Data rows >>
========

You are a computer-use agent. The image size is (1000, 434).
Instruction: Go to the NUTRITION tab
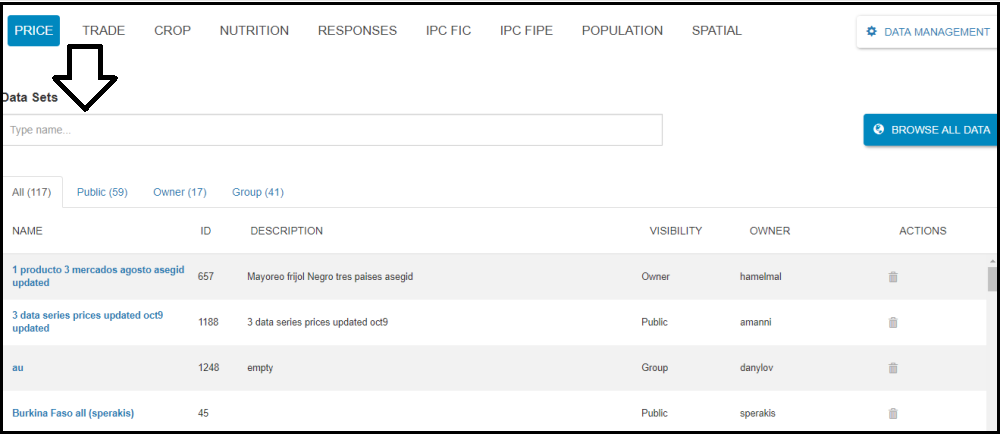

========

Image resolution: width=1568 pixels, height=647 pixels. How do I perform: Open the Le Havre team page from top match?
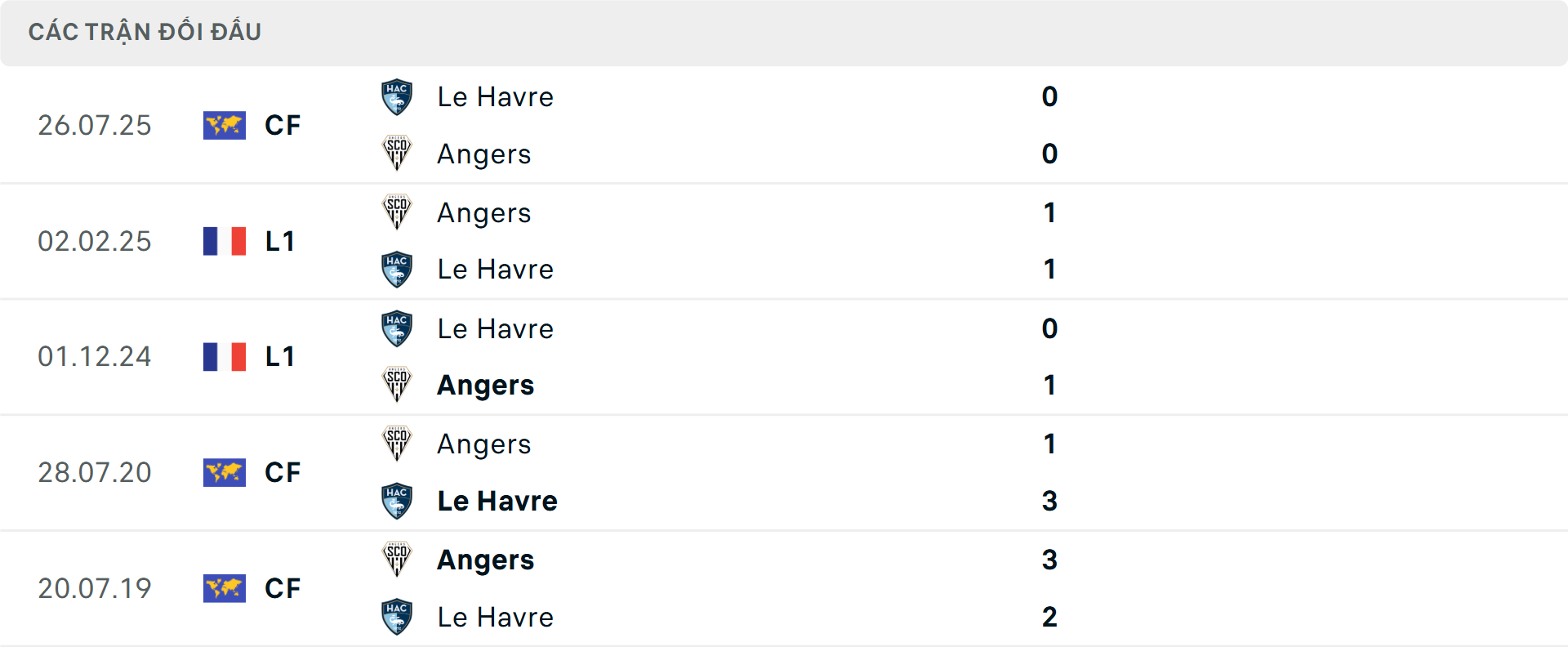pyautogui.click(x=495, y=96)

========

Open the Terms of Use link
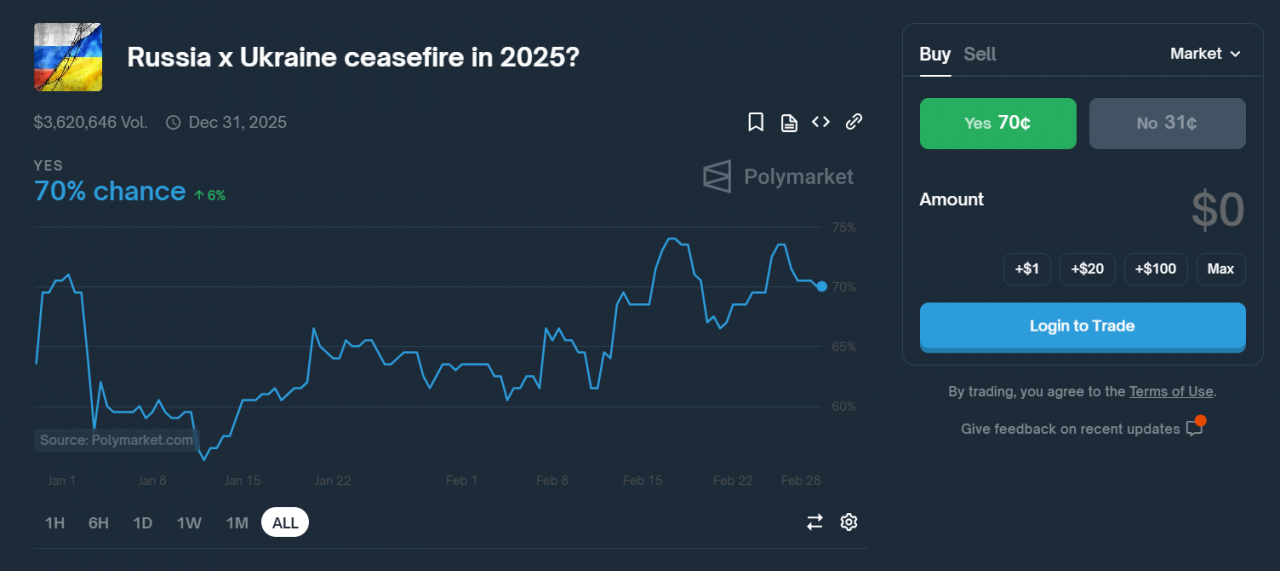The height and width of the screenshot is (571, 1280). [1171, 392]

========

Set task >> Format the lines from the one containing "You are a computer-use" through the one containing "Instruction: Go to the NUTRITION tab", inclusive, as a numbered list with any blank lines dropped.

Answer to the task >>
1. You are a computer-use agent. The image size is (1000, 434).
2. Instruction: Go to the NUTRITION tab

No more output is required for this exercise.